Source passage
┌──

Hi, and Thanks for your helpful feedback.

HAHA... I'm a Reverb junkie too 

Do you know what are the limitations of the demo versions of Breeze 2 and Precedence ?


----------



## Living Fossil (Apr 22, 2020)

muziksculp said:


> Do you know what are the limitation of the demo versions of Breeze 2 and Precedence ?



Not sure, i bought it about 10 min demo time... 
(however, getting to know it took me much longer)
But i guess there is no serious limitation.


----------



## muziksculp (Apr 22, 2020)

Living Fossil said:


> Not sure, i bought it about 10 min demo time...
> (however, getting to know it took me much longer)
> But i guess there is no serious limitation.



OK. Thanks


----------



## cqd (Apr 22, 2020)

I think you can only use 8 sources in the demo..


----------



## muziksculp (Apr 22, 2020)

cqd said:


> I think you can only use 8 sources in the demo..



Thanks. That's good enough, what about Breeze 2 demo ? is it full functionality but just for a limited amount of time ? or. .. ?


----------



## cqd (Apr 22, 2020)

Don't know..

@Living Fossil 
How do you find it's best to use the precedence breeze combination?..Do you just have everything in on breeze space, or do you use several?
Thanks..


----------



## Emmanuel Rousseau (Apr 22, 2020)

└──

Objective
Carry the forum thread about the Breeze 2 and Precedence demos forward, starting right after its last line. None of the data has any bearing on this.

Source data
┌──

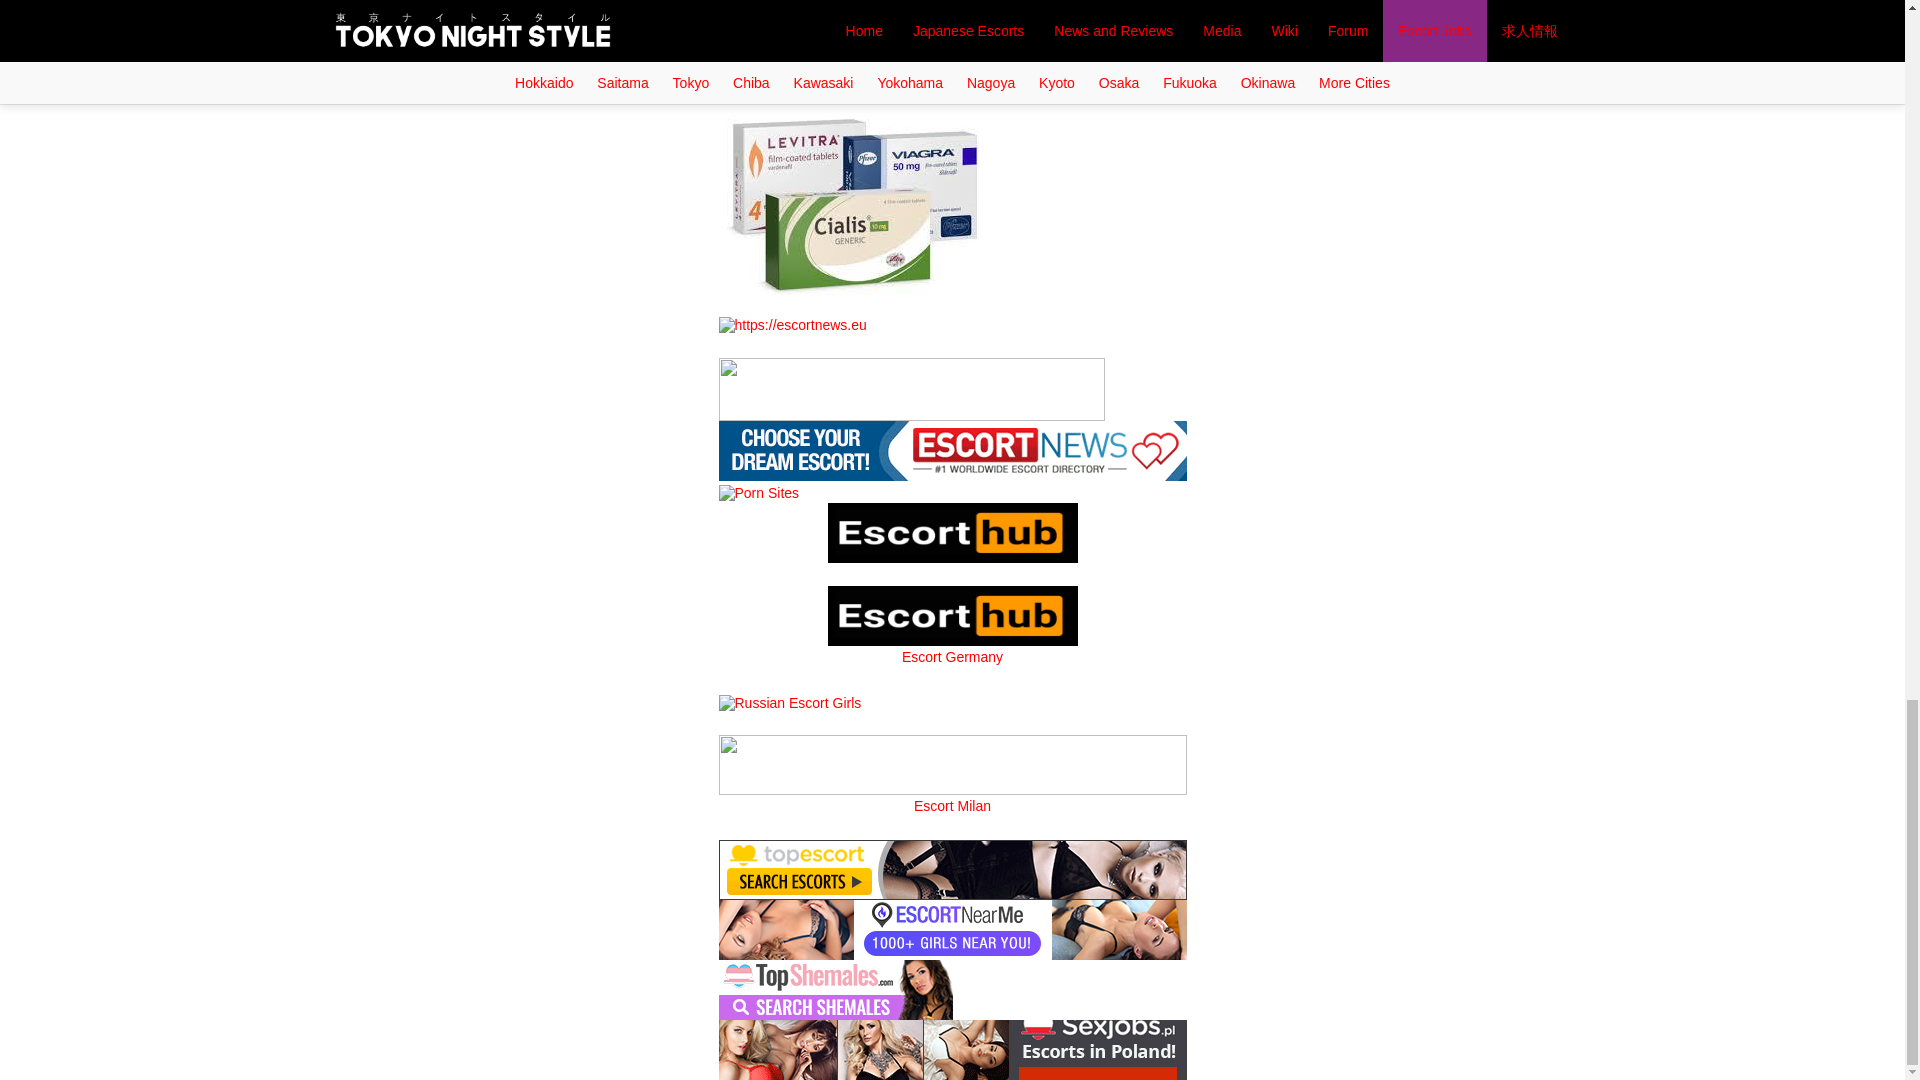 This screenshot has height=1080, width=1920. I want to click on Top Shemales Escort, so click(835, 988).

└──

Result of this task
Breeze2 / Precedence user here, and I love this combo. My orchestral template has a vast majority of sample libraries from Orchestral Tools, and I'm using Breeze 2 & Precedence on every other instrument (meaning, NOT recorded in Teldex) to make them blend better.

Super easy to use if you stick to the presets (there are plenty and they are very well designed), yet incredibly complex if you want it to be. And extremely light on CPU


----------



## Living Fossil (Apr 22, 2020)

cqd said:


> How do you find it's best to use the precedence breeze combination?..Do you just have everything in on breeze space, or do you use several?



If it's orchestral in a traditional way, usually there is one space.
However, one of the most important knobs – when combining different libs – is the one for the reverb volume in Breeze2. Without it, it's quite difficult to mix e.g. Spitfire Symphonic strings with VSL woods (or something else...)

In hybrid contexts, it's not necessarily one space, but rather different ones that support the qualities of the sound that are important to me. 
However: This may sound like heresy but i don't always want to create the impression that musicians play in one place 

And finally, there are lots of rather unconventional ways to use/abuse Precedence.
In the context of more electronic music i put it sometimes (on rare occasions) _after_ a reverb.


----------



## JEPA (Apr 22, 2020)

Breeze2 / Precedence user here also. It was a big step for my templates. I am still using Sonnox Reverb for ER and Tails to complement this bundle, and I can say I am set. I would like to get Altiverb for more cinematic spaces, but till yet am happy!


----------



## cqd (Apr 22, 2020)

Yeah, just moved that volume slider..that's more like what I was hoping for.. nice one..


----------



## muziksculp (Apr 22, 2020)

For those using Breeze with Precedence, how do you have them configured in your DAW ? i.e. you are sending to the reverb, but have precedence inserted on every instrument output ? or ...?


----------



## cqd (Apr 22, 2020)

No, you've to put them both as inserts on all channels..


----------



## Living Fossil (Apr 22, 2020)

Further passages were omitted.